---------- RECORDS SHOWN
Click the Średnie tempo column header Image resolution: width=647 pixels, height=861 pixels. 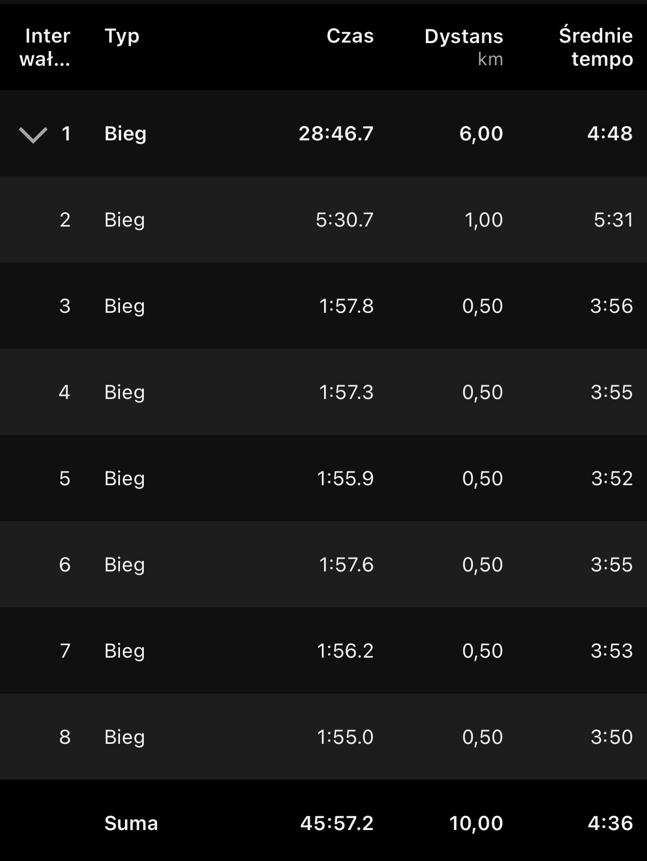[x=596, y=48]
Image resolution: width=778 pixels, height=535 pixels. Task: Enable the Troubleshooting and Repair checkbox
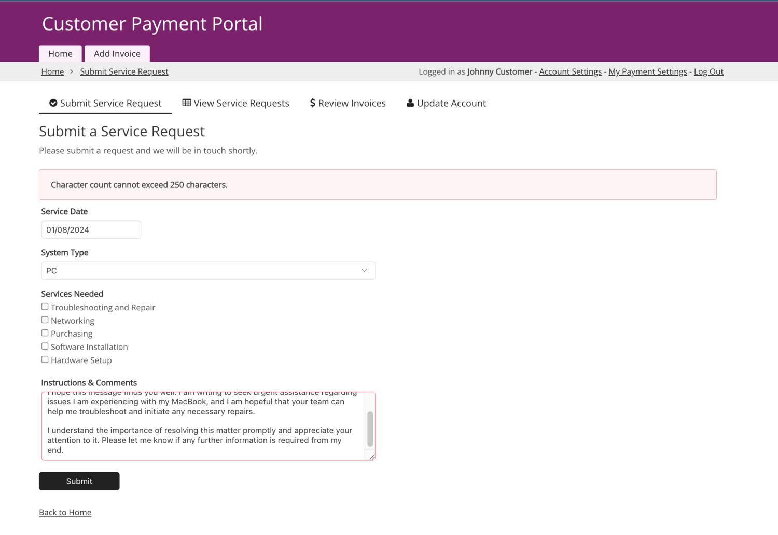45,306
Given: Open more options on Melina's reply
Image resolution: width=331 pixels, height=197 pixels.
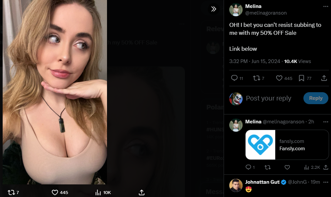Looking at the screenshot, I should pos(326,122).

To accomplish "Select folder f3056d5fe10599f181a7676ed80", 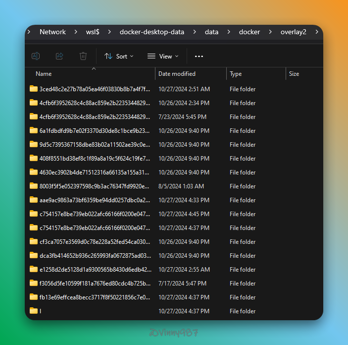I will (95, 284).
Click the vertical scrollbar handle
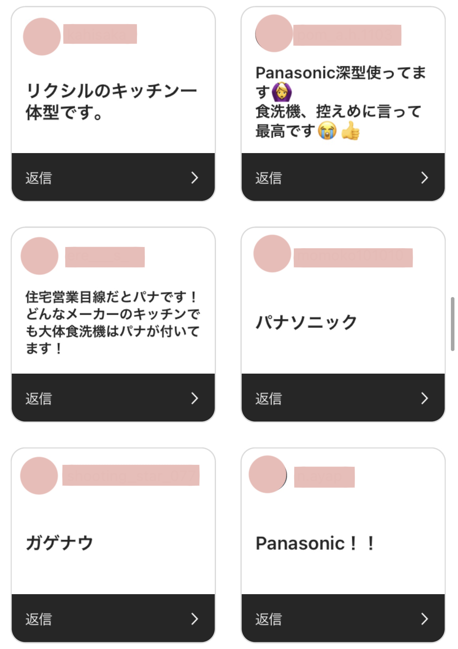This screenshot has width=458, height=649. (x=452, y=324)
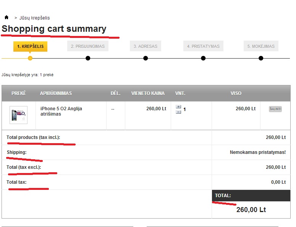This screenshot has height=227, width=296.
Task: Click the Jūsų krepšelis breadcrumb text
Action: pyautogui.click(x=34, y=18)
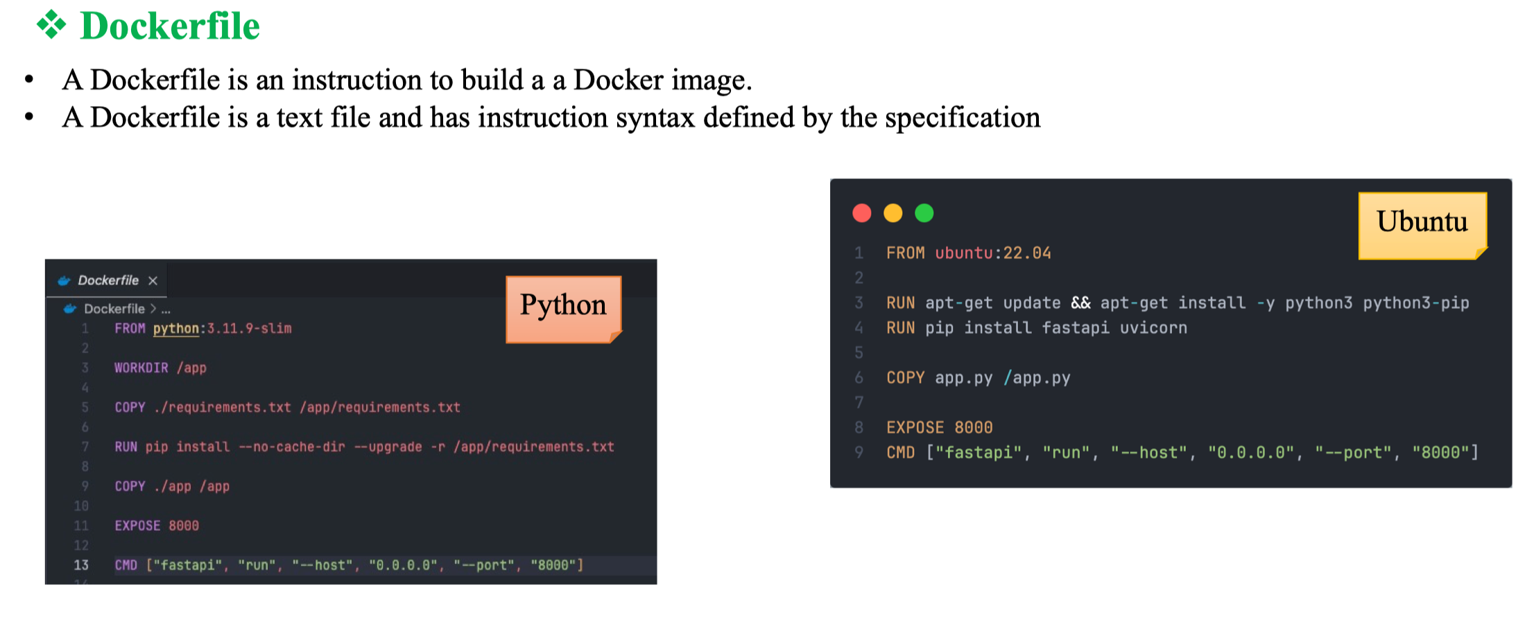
--------------------
> **TASK TO CARRY OUT**
Format the items as a numbered list, starting with the line containing "Image resolution: width=778" and going on through the line containing "Looking at the", omitting blank lines and leaving out the pictures.

> **CORRECT ANSWER**
1. Image resolution: width=778 pixels, height=535 pixels. Task: Enable the Troubleshooting and Repair checkbox
2. 45,306
3. Given: Open more options on Melina's reply
4. Image resolution: width=331 pixels, height=197 pixels.
5. Looking at the screenshot, I should pos(326,122).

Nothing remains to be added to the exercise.